The story of the canal is a story of people. Prominent individuals who envisioned a gateway west. Immigrants who performed backbreaking work digging the canal. Families who lived and worked on the canal.  Everyone who helped engineer, build, operate, or maintain the canal contributed to its history.  Hundreds of Irish laborers died during contruction. Building a canal was extremely difficult work.  Many boat families lost children to drowning, accident, or disease.  

Phyical evidence of the struggle of making a living on the canal are still visible today.  Imagine you are a member of a boat family working seven days a week, up to eighteen hours a day. Your canal boat is your business, home, and barn.   You walk 184.5 miles one way every week.  It takes you two weeks to make a round trip from Georgetown to Cumberland and back again.  If your family is lucky, you might clear $15.00 to $20.00 dollars a trip.  That averages about five cents per mile. 

Questions to Consider:

Do you work as a family unit to earn a living?

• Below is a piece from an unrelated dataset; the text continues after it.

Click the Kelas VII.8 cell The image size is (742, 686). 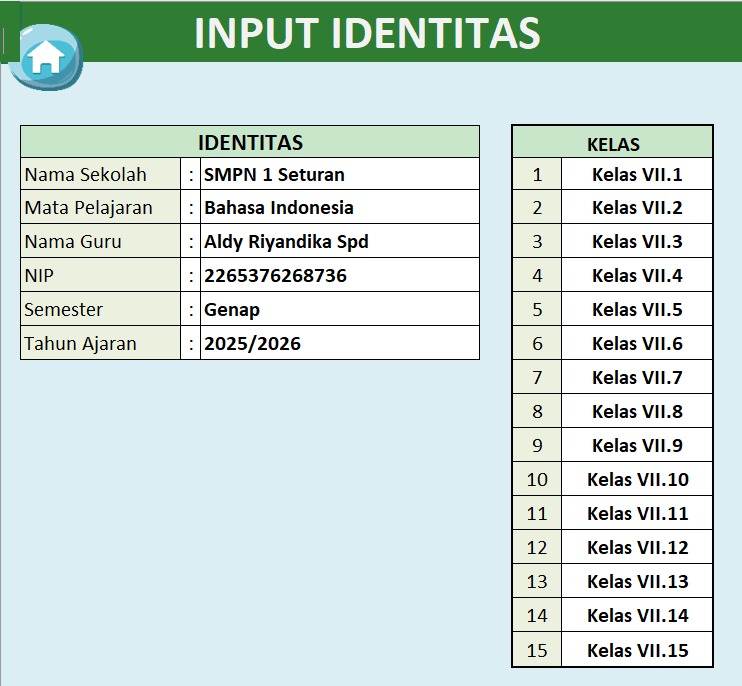click(x=637, y=412)
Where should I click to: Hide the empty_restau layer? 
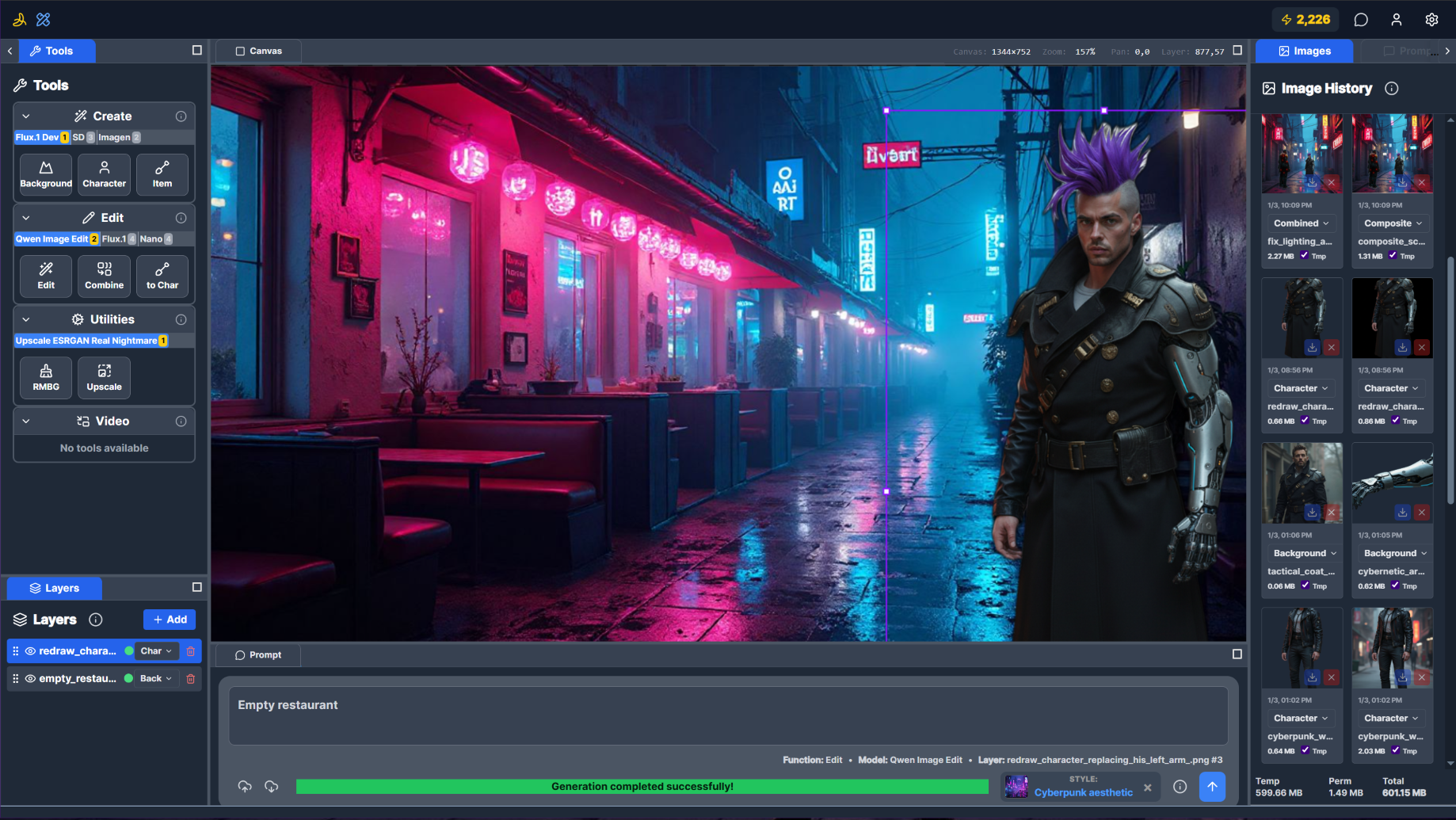click(x=30, y=678)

Do you live and work in the same location?

Do you stable livestock in your house?

How is your life different from those who worked on the canal?

How is it the same?

 

 

 

 

 

 

Photo canal boat exiting lock 20.  

Did You Know?
Most freight boats on the C&O Canal were approximately 95 feet long and 14.5 feet wide while most locks were 100 feet long and 15 feet wide. This left boat captains little margin for error as they steered their boats into the locks, trying to avoid the $5.00 fine for damaging lock masonry.